Titrating norepinephrine to a baseline MAP of 65 mmHg plus the intraabdominal pressure [4] and administering terlipressin or vasopressin (which may constrict the efferent glomerular arteriole [5]) may be an effective hemodynamic strategy to ensure renal perfusion pressure. Although this recommendation may not be based on grade A evidence, it is physiologically sound (establishes a pressure gradient) and may inspire further studies of hemodynamic management in patients with HRS.

Authors' response

Andrew Davenport, Mitra K Nadim and John A Kellum, for the authors

We thank Drs Parikh and Moitra for their letter concerning our paper reviewing the medical management of HRS [1]. We agree that the hemodynamic alterations of advanced liver disease are complex. Early in the course of cirrhosis the effects of increased splanchnic vasodilatation, primarily due to local nitric oxide synthesis, have limited systemic manifestations. As liver disease progresses, however, systemic vasodilatation develops despite increased visceral sympathetic tone, reninangiotensin-aldosterone activation, endothelin and vasopressin release, leading to a loss of renal auto-regulation [6], increasing the risk of 'pre-renal' acute kidney injury [7].

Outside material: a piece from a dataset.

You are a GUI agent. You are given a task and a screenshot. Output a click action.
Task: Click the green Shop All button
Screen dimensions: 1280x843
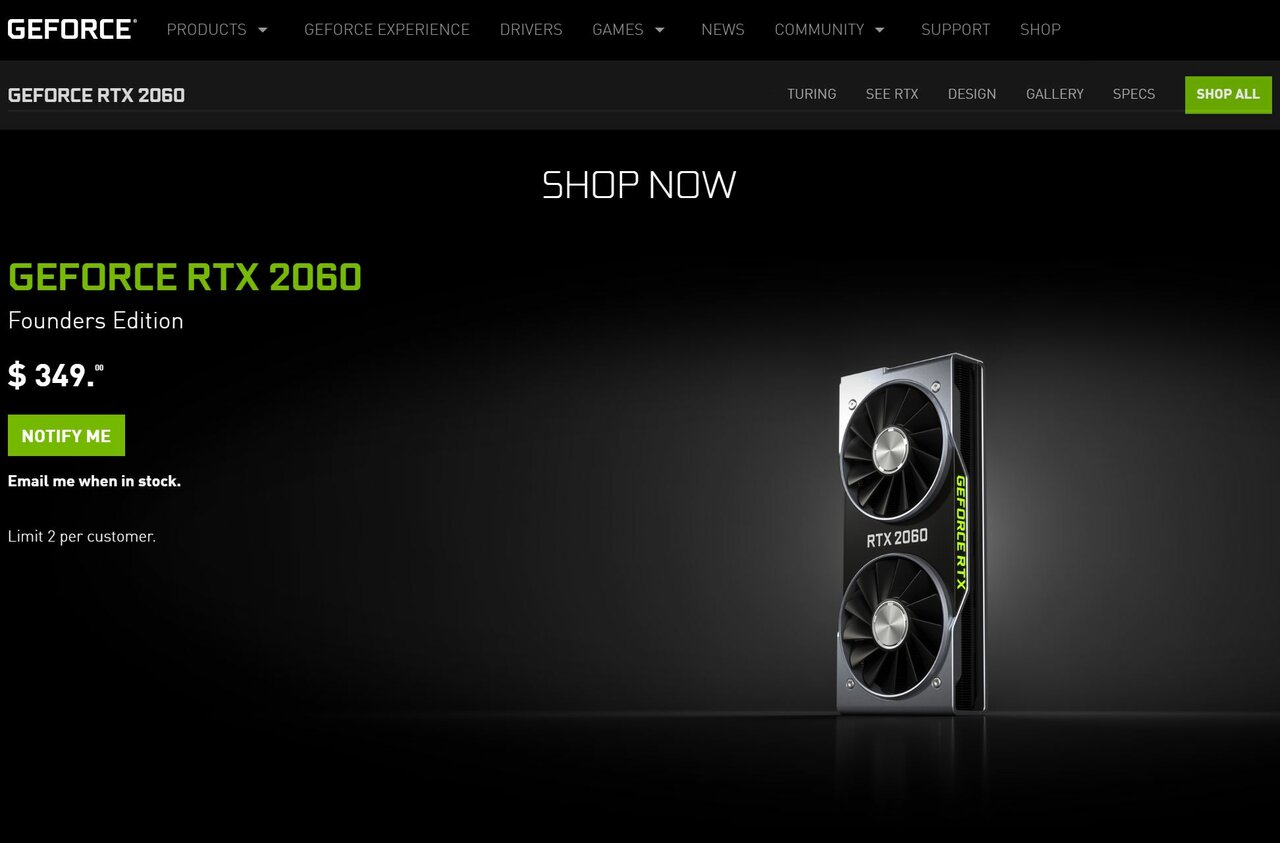click(1228, 95)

Terlipressin, a potent vasoconstrictor, particularly for the mesenteric circulation, increases renal perfusion pressure. However, the optimum renal perfusion pressure for patients with cirrhosis is unknown [1]. Following coronary artery surgery, renal auto-regulation is impaired and glomerular filtration rates are higher, with a mean arterial pressure of 70 mmHg [8]. Patients with cirrhosis differ in that they may have ascites and right atrial dilatation. Studies in patients with heart failure with elevated right atrial pressures have shown that intra-abdominal pressures even as low as 8 mmHg adversely affect renal function [9]. In patients with cirrhosis, ascitic drainage can be shown to have an almost immediate dynamic effect on renal perfusion, with changes in intra-renal pressure demonstrated with color Doppler assessment of intra-renal blood flow. Further prospective studies are thus required to determine whether there is an optimal target renal perfusion pressure for patients with HRS treated with terlipressin, but these will also need to include assessment of intraabdominal pressure.

Abbreviations

ADQI: Acute Dialysis Quality Initiative; HRS: hepatorenal syndrome; MAP: mean arterial pressure.

Competing interests

The authors declare that they have no competing interests.